= Stated task =
Repeat every line of the records below word for word, omitting the pictures.

Records on locating words and elements:
--------------------------------------------------
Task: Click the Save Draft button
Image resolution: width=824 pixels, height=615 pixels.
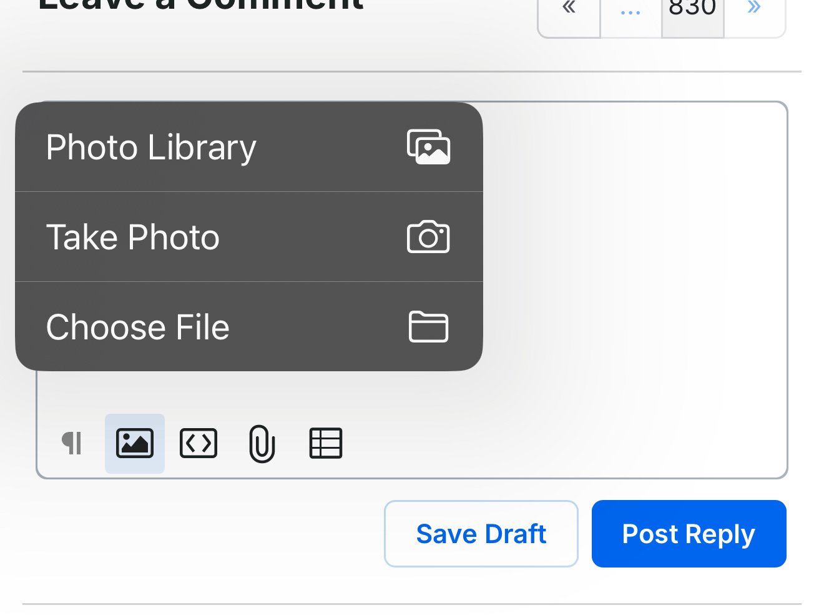Action: click(x=481, y=534)
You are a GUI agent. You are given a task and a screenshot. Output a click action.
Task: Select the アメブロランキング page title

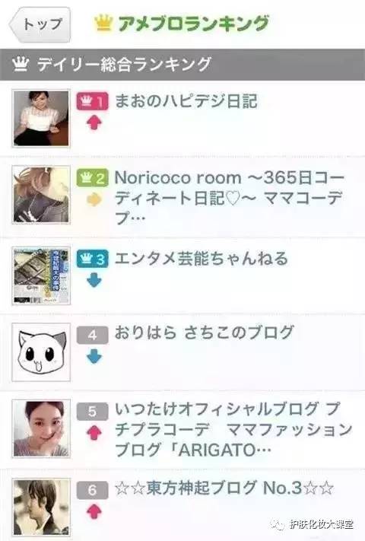pos(193,24)
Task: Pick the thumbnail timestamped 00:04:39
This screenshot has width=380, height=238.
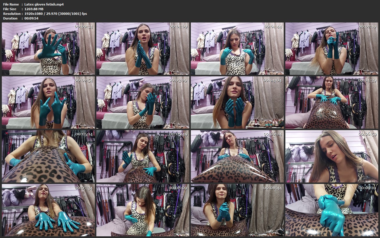Action: tap(332, 102)
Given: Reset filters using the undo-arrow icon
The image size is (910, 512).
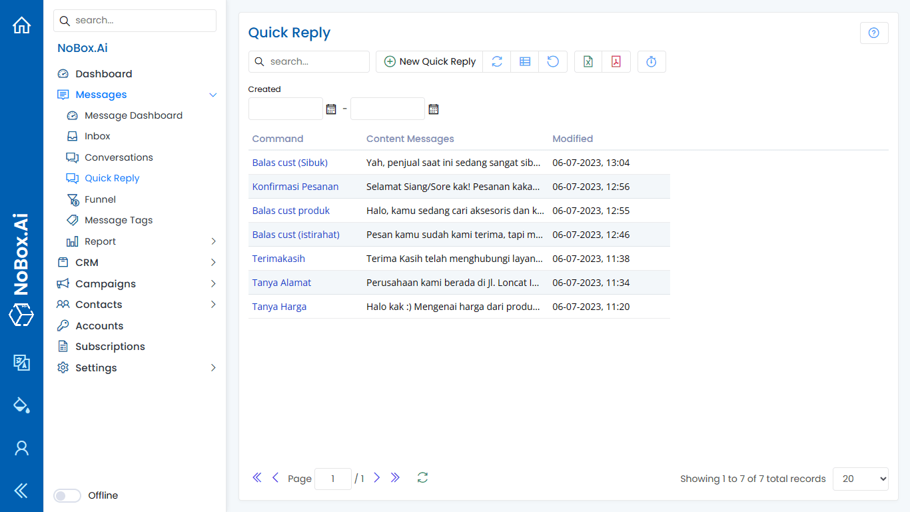Looking at the screenshot, I should click(x=553, y=61).
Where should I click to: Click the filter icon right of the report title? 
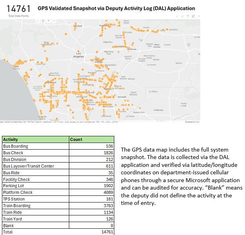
--------------------------------------------------
= Expected output =
Task: Click the Save Draft button
Image resolution: width=824 pixels, height=615 pixels.
Action: click(x=481, y=534)
You are a GUI agent. You are given a task and a screenshot. Output a click action.
Task: Select the アメブロランキング page title

pos(193,24)
Task: Pick the thumbnail timestamped 00:04:39
This screenshot has width=380, height=238.
Action: tap(332, 102)
Given: Reset filters using the undo-arrow icon
The image size is (910, 512).
Looking at the screenshot, I should click(x=553, y=61).
Where should I click to: Click the filter icon right of the report title? 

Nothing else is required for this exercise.